Can anyone recommend a good VPN option for employees to connect to our corporate network (employees use mostly Mac laptops)
we currently use OpenVPN community vpn server with 2FA - users connect using their vpn profiles + 2fa code using Tunnelblick
Users are having issues connecting at times during the initial setup, its a lot of steps for them to download their VPN profile, add a QR code, add vpn username+pw, etc, causes lots of headaches for everyone, we spend a lot of our time t-shooting basic VPN setups.
wondering what others are using and how you manage your vpn access for employees (preferablly something thats open src and can be configured via cfg management system like salt,puppet,ansible,etc)
We switched from OpenVPN to Tailscale and it has been a very positive experience. It’s zero config, users just login and that’s it. 2FA is handled at the IDP level. You can run an opensource version of it called Headscale: GitHub - juanfont/headscale: An open source, self-hosted implementation of the Tailscale control server but IMO it’s worth paying for, my support and complaints about VPN related stuff has essentially dropped to zero since implementing it.
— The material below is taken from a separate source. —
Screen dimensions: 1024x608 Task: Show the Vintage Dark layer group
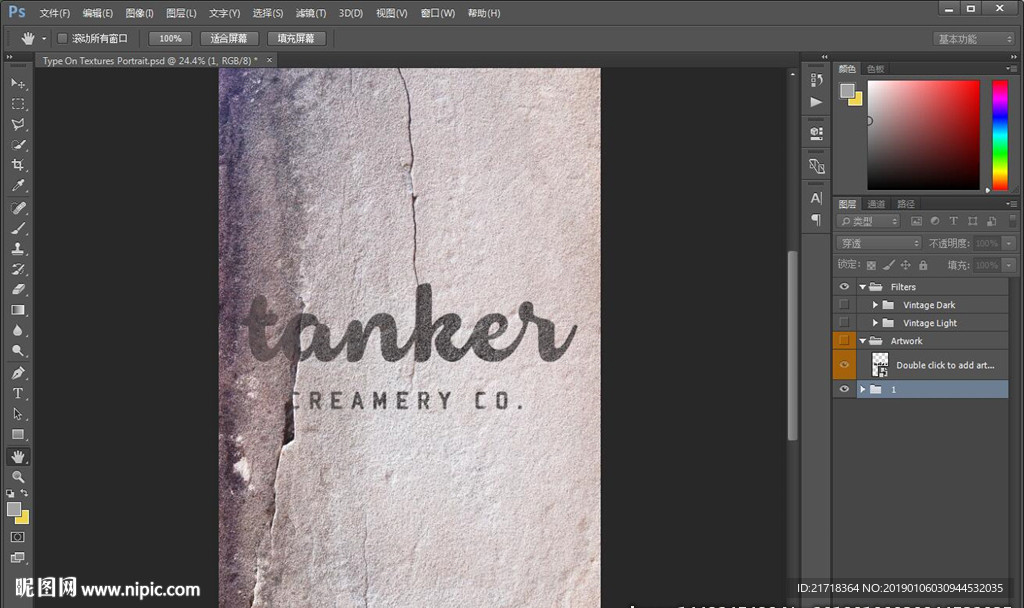844,305
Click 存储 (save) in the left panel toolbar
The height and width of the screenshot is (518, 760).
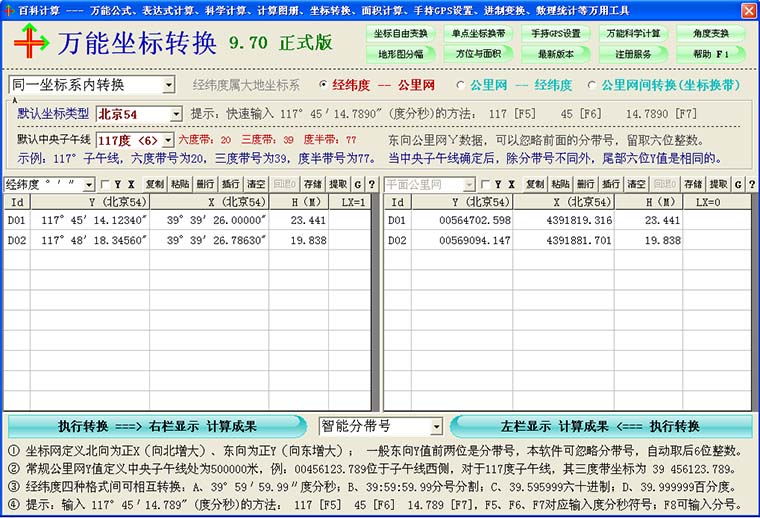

Twingate is another option, also check into ZeroTier or OpenZiti or Netbird
I can’t recommend enough Pritunl, easy to install and scale (https://pritunl.com). Has 2FA even in its free version, in the Enterprise one can be integrate with Active Directory.
Really easy to configure, payment is per host, not per user.
After extensive research, I went with Twingate for a previous company. There were a few hiccups but mostly it went smoothly and I was happy with the choice.
Major reasons I chose it:
Great documentation
Pulumi (and Terraform) support
Dual-tunnel design means folks don’t need to worry about disconnecting from the vpn when doing video calls etc.
Google auth (our SSO)
Largely transparent to the user after initial setup
Ease of setup = Tailscale. But it can only use 3rd party auth and configuration options may be limited. There is an open source client available called Headscale. But check it out, it’s a single-click install for the end user.
Viscosity from SparkLabs. It is a great (and very inexpensive) tool for OpenVPN connections on Mac. And, some firewalls actually export viscosity file formats.